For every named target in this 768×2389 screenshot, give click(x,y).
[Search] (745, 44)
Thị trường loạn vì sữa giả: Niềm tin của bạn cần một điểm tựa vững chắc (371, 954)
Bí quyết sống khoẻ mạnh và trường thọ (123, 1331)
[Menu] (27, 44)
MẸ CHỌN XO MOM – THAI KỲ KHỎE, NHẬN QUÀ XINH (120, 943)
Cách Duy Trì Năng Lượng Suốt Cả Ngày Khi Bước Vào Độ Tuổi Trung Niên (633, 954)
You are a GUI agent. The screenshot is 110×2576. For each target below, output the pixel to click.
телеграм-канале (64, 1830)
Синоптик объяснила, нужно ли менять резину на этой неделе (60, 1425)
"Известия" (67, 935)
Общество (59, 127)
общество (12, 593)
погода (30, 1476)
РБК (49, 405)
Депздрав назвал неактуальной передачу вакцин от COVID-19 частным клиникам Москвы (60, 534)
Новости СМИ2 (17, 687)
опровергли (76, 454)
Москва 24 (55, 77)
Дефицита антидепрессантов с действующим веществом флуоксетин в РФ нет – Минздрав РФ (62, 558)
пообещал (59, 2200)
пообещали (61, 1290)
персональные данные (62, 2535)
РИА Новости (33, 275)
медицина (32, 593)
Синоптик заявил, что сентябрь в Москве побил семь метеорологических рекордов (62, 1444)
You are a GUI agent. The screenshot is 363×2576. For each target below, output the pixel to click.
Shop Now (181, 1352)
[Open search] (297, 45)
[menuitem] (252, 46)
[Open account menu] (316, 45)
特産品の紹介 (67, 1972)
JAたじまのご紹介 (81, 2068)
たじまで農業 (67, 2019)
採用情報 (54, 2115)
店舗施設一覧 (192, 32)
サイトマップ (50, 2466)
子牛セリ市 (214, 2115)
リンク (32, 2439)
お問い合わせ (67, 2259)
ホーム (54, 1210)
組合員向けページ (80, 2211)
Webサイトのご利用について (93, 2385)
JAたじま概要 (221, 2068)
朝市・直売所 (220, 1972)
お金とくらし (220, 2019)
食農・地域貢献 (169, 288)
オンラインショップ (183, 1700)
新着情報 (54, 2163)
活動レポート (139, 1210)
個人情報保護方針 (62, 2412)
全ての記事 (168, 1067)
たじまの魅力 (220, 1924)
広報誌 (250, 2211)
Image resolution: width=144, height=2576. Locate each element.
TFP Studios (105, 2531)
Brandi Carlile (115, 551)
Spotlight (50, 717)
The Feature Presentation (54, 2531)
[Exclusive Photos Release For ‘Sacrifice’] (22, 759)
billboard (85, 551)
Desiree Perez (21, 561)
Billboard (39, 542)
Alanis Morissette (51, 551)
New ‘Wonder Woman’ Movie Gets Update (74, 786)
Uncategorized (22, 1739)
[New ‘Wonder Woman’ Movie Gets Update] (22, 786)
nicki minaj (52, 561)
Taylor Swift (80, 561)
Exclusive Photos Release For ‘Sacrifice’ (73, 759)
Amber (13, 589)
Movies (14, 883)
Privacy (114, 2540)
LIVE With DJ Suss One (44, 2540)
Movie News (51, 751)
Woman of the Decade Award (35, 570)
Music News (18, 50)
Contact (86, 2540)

= TASK DESCRIPTION =
Write out the listing again. Keep every character the same.

= ANSWER TO THIS PROBLEM =
For every named target in this 768×2389 screenshot, give click(x,y).
[Search] (745, 44)
Thị trường loạn vì sữa giả: Niềm tin của bạn cần một điểm tựa vững chắc (371, 954)
Bí quyết sống khoẻ mạnh và trường thọ (123, 1331)
[Menu] (27, 44)
MẸ CHỌN XO MOM – THAI KỲ KHỎE, NHẬN QUÀ XINH (120, 943)
Cách Duy Trì Năng Lượng Suốt Cả Ngày Khi Bước Vào Độ Tuổi Trung Niên (633, 954)
You are a GUI agent. The screenshot is 110×2576. For each target below, output the pixel to click.
телеграм-канале (64, 1830)
Синоптик объяснила, нужно ли менять резину на этой неделе (60, 1425)
"Известия" (67, 935)
Общество (59, 127)
общество (12, 593)
погода (30, 1476)
РБК (49, 405)
Депздрав назвал неактуальной передачу вакцин от COVID-19 частным клиникам Москвы (60, 534)
Новости СМИ2 (17, 687)
опровергли (76, 454)
Москва 24 (55, 77)
Дефицита антидепрессантов с действующим веществом флуоксетин в РФ нет – Минздрав РФ (62, 558)
пообещал (59, 2200)
пообещали (61, 1290)
персональные данные (62, 2535)
РИА Новости (33, 275)
медицина (32, 593)
Синоптик заявил, что сентябрь в Москве побил семь метеорологических рекордов (62, 1444)
You are a GUI agent. The screenshot is 363×2576. For each target below, output the pixel to click.
Shop Now (181, 1352)
[Open search] (297, 45)
[menuitem] (252, 46)
[Open account menu] (316, 45)
特産品の紹介 (67, 1972)
JAたじまのご紹介 (81, 2068)
たじまで農業 (67, 2019)
採用情報 (54, 2115)
店舗施設一覧 (192, 32)
サイトマップ (50, 2466)
子牛セリ市 (214, 2115)
リンク (32, 2439)
お問い合わせ (67, 2259)
ホーム (54, 1210)
組合員向けページ (80, 2211)
Webサイトのご利用について (93, 2385)
JAたじま概要 (221, 2068)
朝市・直売所 (220, 1972)
お金とくらし (220, 2019)
食農・地域貢献 (169, 288)
オンラインショップ (183, 1700)
新着情報 (54, 2163)
活動レポート (139, 1210)
個人情報保護方針 (62, 2412)
全ての記事 (168, 1067)
たじまの魅力 (220, 1924)
広報誌 (250, 2211)
Image resolution: width=144, height=2576. Locate each element.
TFP Studios (105, 2531)
Brandi Carlile (115, 551)
Spotlight (50, 717)
The Feature Presentation (54, 2531)
[Exclusive Photos Release For ‘Sacrifice’] (22, 759)
billboard (85, 551)
Desiree Perez (21, 561)
Billboard (39, 542)
Alanis Morissette (51, 551)
New ‘Wonder Woman’ Movie Gets Update (74, 786)
Uncategorized (22, 1739)
[New ‘Wonder Woman’ Movie Gets Update] (22, 786)
nicki minaj (52, 561)
Taylor Swift (80, 561)
Exclusive Photos Release For ‘Sacrifice’ (73, 759)
Amber (13, 589)
Movies (14, 883)
Privacy (114, 2540)
LIVE With DJ Suss One (44, 2540)
Movie News (51, 751)
Woman of the Decade Award (35, 570)
Music News (18, 50)
Contact (86, 2540)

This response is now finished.